TRY IT
Reproduce the lines below verbatim, keeping every character and line break unchanged.

Dataset excerpts
------------------------------

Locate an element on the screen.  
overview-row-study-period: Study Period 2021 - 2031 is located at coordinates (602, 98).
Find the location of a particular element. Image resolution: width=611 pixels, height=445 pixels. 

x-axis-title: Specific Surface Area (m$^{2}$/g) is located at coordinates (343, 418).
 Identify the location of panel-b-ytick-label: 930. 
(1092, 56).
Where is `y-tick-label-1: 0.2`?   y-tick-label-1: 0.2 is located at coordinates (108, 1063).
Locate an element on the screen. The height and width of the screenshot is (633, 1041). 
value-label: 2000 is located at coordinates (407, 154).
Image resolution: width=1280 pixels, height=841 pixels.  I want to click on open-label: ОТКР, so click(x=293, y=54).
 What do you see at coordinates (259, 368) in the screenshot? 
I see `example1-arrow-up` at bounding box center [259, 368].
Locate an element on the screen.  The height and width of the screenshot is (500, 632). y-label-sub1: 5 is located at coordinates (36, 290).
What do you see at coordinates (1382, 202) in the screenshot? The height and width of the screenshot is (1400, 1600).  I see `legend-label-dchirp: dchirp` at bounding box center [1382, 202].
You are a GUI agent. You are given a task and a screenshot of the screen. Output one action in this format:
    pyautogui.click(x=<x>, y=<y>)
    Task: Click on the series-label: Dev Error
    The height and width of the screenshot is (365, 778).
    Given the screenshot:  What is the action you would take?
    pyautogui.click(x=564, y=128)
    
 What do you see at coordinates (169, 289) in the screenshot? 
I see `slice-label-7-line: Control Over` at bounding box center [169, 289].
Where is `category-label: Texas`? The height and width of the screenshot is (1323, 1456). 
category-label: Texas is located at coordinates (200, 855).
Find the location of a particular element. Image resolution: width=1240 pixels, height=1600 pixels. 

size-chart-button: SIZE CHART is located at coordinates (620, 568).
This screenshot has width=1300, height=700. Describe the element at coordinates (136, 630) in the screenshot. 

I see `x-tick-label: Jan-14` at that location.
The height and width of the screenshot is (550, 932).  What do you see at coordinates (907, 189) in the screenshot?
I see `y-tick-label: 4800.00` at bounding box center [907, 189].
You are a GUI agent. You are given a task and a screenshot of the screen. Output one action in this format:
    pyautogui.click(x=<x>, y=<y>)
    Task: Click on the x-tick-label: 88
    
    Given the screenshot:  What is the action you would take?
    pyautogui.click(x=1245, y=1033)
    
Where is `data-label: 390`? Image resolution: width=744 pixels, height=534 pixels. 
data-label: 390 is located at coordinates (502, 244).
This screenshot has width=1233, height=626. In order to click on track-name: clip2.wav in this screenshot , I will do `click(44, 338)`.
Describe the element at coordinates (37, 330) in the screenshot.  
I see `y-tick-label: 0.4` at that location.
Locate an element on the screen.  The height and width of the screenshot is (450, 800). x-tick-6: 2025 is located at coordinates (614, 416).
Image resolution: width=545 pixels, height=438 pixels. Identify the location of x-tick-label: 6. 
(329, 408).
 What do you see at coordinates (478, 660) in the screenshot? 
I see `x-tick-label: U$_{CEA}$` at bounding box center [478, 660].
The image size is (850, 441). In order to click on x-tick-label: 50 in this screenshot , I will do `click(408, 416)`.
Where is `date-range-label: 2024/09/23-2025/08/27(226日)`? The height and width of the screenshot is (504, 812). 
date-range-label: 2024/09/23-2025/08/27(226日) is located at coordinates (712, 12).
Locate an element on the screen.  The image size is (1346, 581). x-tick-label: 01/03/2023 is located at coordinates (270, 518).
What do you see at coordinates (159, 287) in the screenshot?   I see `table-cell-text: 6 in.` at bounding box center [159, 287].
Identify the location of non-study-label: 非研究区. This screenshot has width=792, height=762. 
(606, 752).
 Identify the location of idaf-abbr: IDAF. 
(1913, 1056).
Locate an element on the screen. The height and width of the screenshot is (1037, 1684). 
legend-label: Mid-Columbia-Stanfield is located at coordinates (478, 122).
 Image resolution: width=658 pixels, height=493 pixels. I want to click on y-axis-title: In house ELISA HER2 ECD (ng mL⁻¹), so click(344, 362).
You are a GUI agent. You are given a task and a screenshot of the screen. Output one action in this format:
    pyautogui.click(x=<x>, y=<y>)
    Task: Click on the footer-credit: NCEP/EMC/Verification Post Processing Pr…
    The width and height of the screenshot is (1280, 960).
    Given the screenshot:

------------------------------

ANSWER
Locate an element on the screen.  
overview-row-study-period: Study Period 2021 - 2031 is located at coordinates (602, 98).
Find the location of a particular element. Image resolution: width=611 pixels, height=445 pixels. 

x-axis-title: Specific Surface Area (m$^{2}$/g) is located at coordinates (343, 418).
 Identify the location of panel-b-ytick-label: 930. 
(1092, 56).
Where is `y-tick-label-1: 0.2`?   y-tick-label-1: 0.2 is located at coordinates (108, 1063).
Locate an element on the screen. The height and width of the screenshot is (633, 1041). 
value-label: 2000 is located at coordinates (407, 154).
Image resolution: width=1280 pixels, height=841 pixels.  I want to click on open-label: ОТКР, so click(x=293, y=54).
 What do you see at coordinates (259, 368) in the screenshot? 
I see `example1-arrow-up` at bounding box center [259, 368].
Locate an element on the screen.  The height and width of the screenshot is (500, 632). y-label-sub1: 5 is located at coordinates (36, 290).
What do you see at coordinates (1382, 202) in the screenshot? The height and width of the screenshot is (1400, 1600).  I see `legend-label-dchirp: dchirp` at bounding box center [1382, 202].
You are a GUI agent. You are given a task and a screenshot of the screen. Output one action in this format:
    pyautogui.click(x=<x>, y=<y>)
    Task: Click on the series-label: Dev Error
    The height and width of the screenshot is (365, 778).
    Given the screenshot:  What is the action you would take?
    pyautogui.click(x=564, y=128)
    
 What do you see at coordinates (169, 289) in the screenshot? 
I see `slice-label-7-line: Control Over` at bounding box center [169, 289].
Where is `category-label: Texas`? The height and width of the screenshot is (1323, 1456). 
category-label: Texas is located at coordinates (200, 855).
Find the location of a particular element. Image resolution: width=1240 pixels, height=1600 pixels. 

size-chart-button: SIZE CHART is located at coordinates (620, 568).
This screenshot has width=1300, height=700. Describe the element at coordinates (136, 630) in the screenshot. 

I see `x-tick-label: Jan-14` at that location.
The height and width of the screenshot is (550, 932).  What do you see at coordinates (907, 189) in the screenshot?
I see `y-tick-label: 4800.00` at bounding box center [907, 189].
You are a GUI agent. You are given a task and a screenshot of the screen. Output one action in this format:
    pyautogui.click(x=<x>, y=<y>)
    Task: Click on the x-tick-label: 88
    
    Given the screenshot:  What is the action you would take?
    pyautogui.click(x=1245, y=1033)
    
Where is `data-label: 390`? Image resolution: width=744 pixels, height=534 pixels. 
data-label: 390 is located at coordinates (502, 244).
This screenshot has width=1233, height=626. In order to click on track-name: clip2.wav in this screenshot , I will do `click(44, 338)`.
Describe the element at coordinates (37, 330) in the screenshot.  
I see `y-tick-label: 0.4` at that location.
Locate an element on the screen.  The height and width of the screenshot is (450, 800). x-tick-6: 2025 is located at coordinates (614, 416).
Image resolution: width=545 pixels, height=438 pixels. Identify the location of x-tick-label: 6. 
(329, 408).
 What do you see at coordinates (478, 660) in the screenshot? 
I see `x-tick-label: U$_{CEA}$` at bounding box center [478, 660].
The image size is (850, 441). In order to click on x-tick-label: 50 in this screenshot , I will do `click(408, 416)`.
Where is `date-range-label: 2024/09/23-2025/08/27(226日)`? The height and width of the screenshot is (504, 812). 
date-range-label: 2024/09/23-2025/08/27(226日) is located at coordinates (712, 12).
Locate an element on the screen.  The image size is (1346, 581). x-tick-label: 01/03/2023 is located at coordinates (270, 518).
What do you see at coordinates (159, 287) in the screenshot?   I see `table-cell-text: 6 in.` at bounding box center [159, 287].
Identify the location of non-study-label: 非研究区. This screenshot has width=792, height=762. 
(606, 752).
 Identify the location of idaf-abbr: IDAF. 
(1913, 1056).
Locate an element on the screen. The height and width of the screenshot is (1037, 1684). 
legend-label: Mid-Columbia-Stanfield is located at coordinates (478, 122).
 Image resolution: width=658 pixels, height=493 pixels. I want to click on y-axis-title: In house ELISA HER2 ECD (ng mL⁻¹), so click(344, 362).
You are a GUI agent. You are given a task and a screenshot of the screen. Output one action in this format:
    pyautogui.click(x=<x>, y=<y>)
    Task: Click on the footer-credit: NCEP/EMC/Verification Post Processing Pr…
    The width and height of the screenshot is (1280, 960).
    Given the screenshot:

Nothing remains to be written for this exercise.